▸ GIVEN RECORDS:
═══

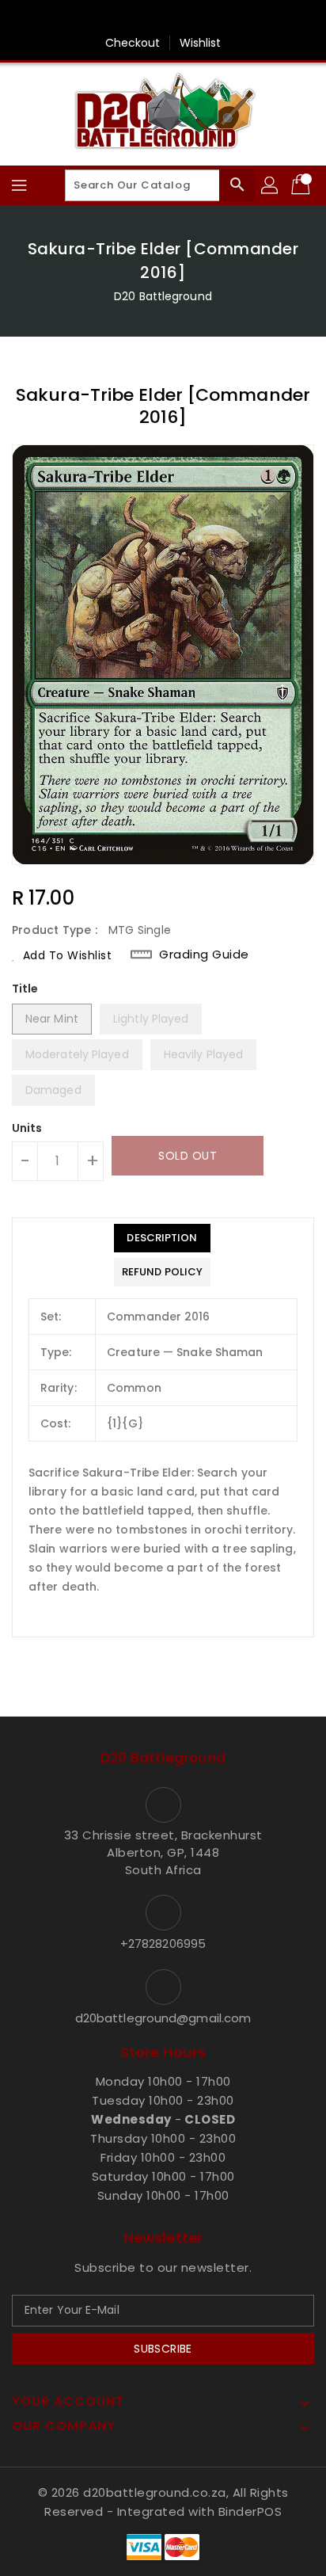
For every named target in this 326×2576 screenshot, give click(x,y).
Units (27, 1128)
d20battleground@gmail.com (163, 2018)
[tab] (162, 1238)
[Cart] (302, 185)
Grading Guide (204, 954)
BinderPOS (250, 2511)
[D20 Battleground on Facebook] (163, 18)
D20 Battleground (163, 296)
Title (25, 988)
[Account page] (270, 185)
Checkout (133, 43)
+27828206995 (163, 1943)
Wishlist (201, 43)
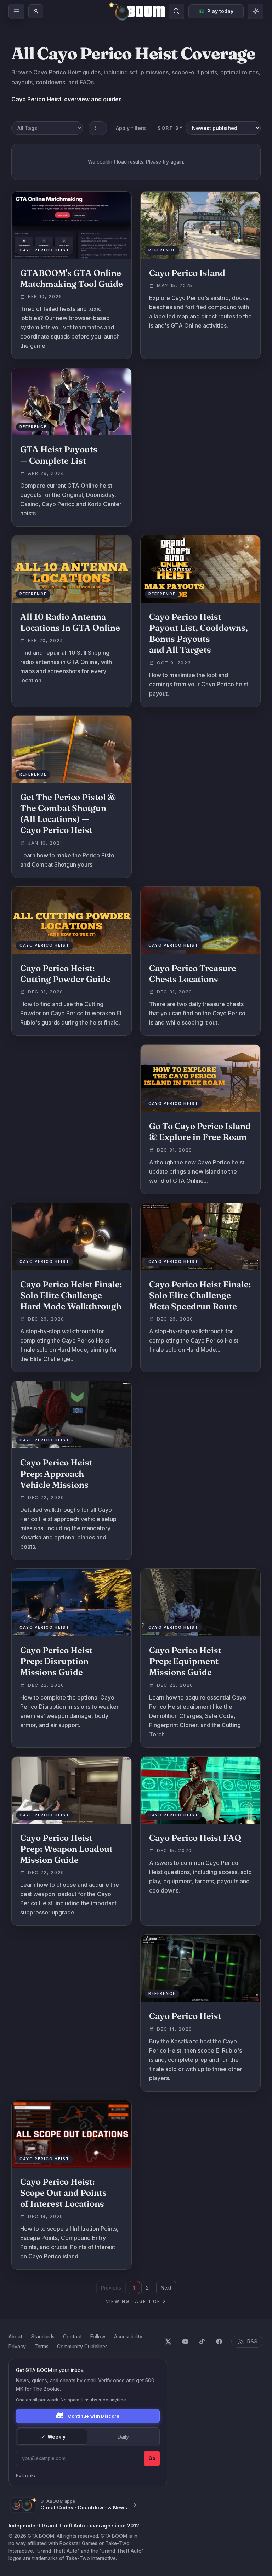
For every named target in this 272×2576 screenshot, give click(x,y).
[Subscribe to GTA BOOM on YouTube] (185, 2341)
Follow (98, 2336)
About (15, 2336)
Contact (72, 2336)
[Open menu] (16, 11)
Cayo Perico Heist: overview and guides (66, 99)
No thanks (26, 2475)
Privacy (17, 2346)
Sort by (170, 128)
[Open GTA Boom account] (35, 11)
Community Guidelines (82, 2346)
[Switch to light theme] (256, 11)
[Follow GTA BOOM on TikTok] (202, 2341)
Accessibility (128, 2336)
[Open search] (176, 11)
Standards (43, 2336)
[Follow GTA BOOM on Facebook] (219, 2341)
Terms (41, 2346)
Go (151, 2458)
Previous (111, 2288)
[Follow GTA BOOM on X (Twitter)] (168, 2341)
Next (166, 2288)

═══

▸ WHAT YOU WILL DO:
Copy the lines above exactly. Do not include pictures.

▸ OUTPUT FOR THIS EXERCISE:
For every named target in this 326×2576 screenshot, give click(x,y).
Units (27, 1128)
d20battleground@gmail.com (163, 2018)
[tab] (162, 1238)
[Cart] (302, 185)
Grading Guide (204, 954)
BinderPOS (250, 2511)
[D20 Battleground on Facebook] (163, 18)
D20 Battleground (163, 296)
Title (25, 988)
[Account page] (270, 185)
Checkout (133, 43)
+27828206995 (163, 1943)
Wishlist (201, 43)
For every named target in this 272×2576 screenshot, give click(x,y).
[Subscribe to GTA BOOM on YouTube] (185, 2341)
Follow (98, 2336)
About (15, 2336)
Contact (72, 2336)
[Open menu] (16, 11)
Cayo Perico Heist: overview and guides (66, 99)
No thanks (26, 2475)
Privacy (17, 2346)
Sort by (170, 128)
[Open GTA Boom account] (35, 11)
Community Guidelines (82, 2346)
[Switch to light theme] (256, 11)
[Follow GTA BOOM on TikTok] (202, 2341)
Accessibility (128, 2336)
[Open search] (176, 11)
Standards (43, 2336)
[Follow GTA BOOM on Facebook] (219, 2341)
Terms (41, 2346)
Go (151, 2458)
Previous (111, 2288)
[Follow GTA BOOM on X (Twitter)] (168, 2341)
Next (166, 2288)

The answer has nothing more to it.